● **Texto propuesto**:
Una vez descubierta esa desagradable verdad, se decide silenciarla, de modo que no llegue a desentrañarse lo ocurrido. Así, Kilpatrick se convierte, de algún modo, en un Carlson.
Castro y Skinner
¿Qué es una mentira? ¿Se desactiva esa falta a la verdad cuando el receptor acepta, sin atenuante, el mensaje del emisor?
-Seymour, ¿eres tú?
-Sí, mamá, soy yo.
-Te ves algo diferente. Pero debes ser Seymour. Sí, tú eres Seymour.
Tal el diálogo entre el director de la primaria de Springfield y su tirana madre en “The Principal and the Pauper” (“Vida prestada” para Hispanoamérica, segundo episodio de la novena temporada), título que referencia a El príncipe y el mendigo, de Mark Twain (Borges: “Mark Twain sólo es imaginable en América. No sabemos, no podremos nunca saber, lo que América le quitó”).
Al finalizar la guerra de Vietnam, Skinner se había dirigido a Springfield a comunicarle a la madre de su compañero de pelotón que este había muerto en combate; al verla, ya vieja, solitaria y sufrida, decidió suplantar la identidad y hacerse pasar por su hijo. Veinte años después, mientras celebra su aniversario como director en la Escuela Primaria, reaparece el verdadero Skinner. Allí el director admite que su verdadero nombre es Armin Tamzarian (Armando Barreda en Hispanoamérica).
La forma en que Tamzarian suplanta a Skinner se da de una manera similar a la que Castro suplanta la identidad de Tichborne en “El impostor inverosímil Tom Castro”: Roger Charles Tichborne, militar inglés criado en Francia, había muerto en 1854 en el naufragio del vapor Mermaid, en aguas del Atlántico. “Lady Tichborne, horrorizada madre de Roger, rehusó creer en su muerte y publicó desconsolados avisos en los periódicos”.
Es entonces cuando Bogle, ladero incondicional de Castro, “concibió un proyecto genial”: “Tichborne era un esbelto caballero de aire envainado, con los rasgos agudos, la tez morena, el pelo negro y lacio, los ojos vivos y la palabra de una precisión ya molesta; Orton [Castro] era un palurdo desbordante, de vasto abdomen, rasgos de una infinita vaguedad, cutis que tiraba a pecoso, pelo ensortijado castaño, ojos dormilones y conversación ausente o borrosa. Bogle inventó que el deber de Orton era embarcarse en el primer vapor para Europa y satisfacer la esperanza de Lady Tichborne, declarando ser su hijo. El proyecto era de una insensata ingeniosidad”.

● **Objetivo del ejercicio**:
Enumera todos los rasgos con los que el texto sobre Skinner y Tom Castro describe a Orton, en la comparación con Tichborne. Para esta tarea no hace falta consultar los datos.

● **Datos recopilados**:
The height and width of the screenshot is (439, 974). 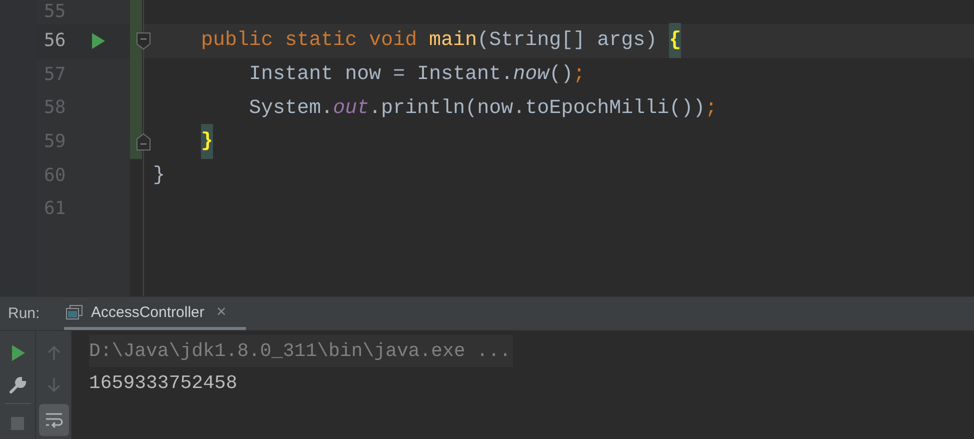 I want to click on console-icon, so click(x=74, y=312).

● **Ejercicio resuelto**:
- palurdo desbordante
- de vasto abdomen
- rasgos de una infinita vaguedad
- cutis que tiraba a pecoso
- pelo ensortijado castaño
- ojos dormilones
- conversación ausente o borrosa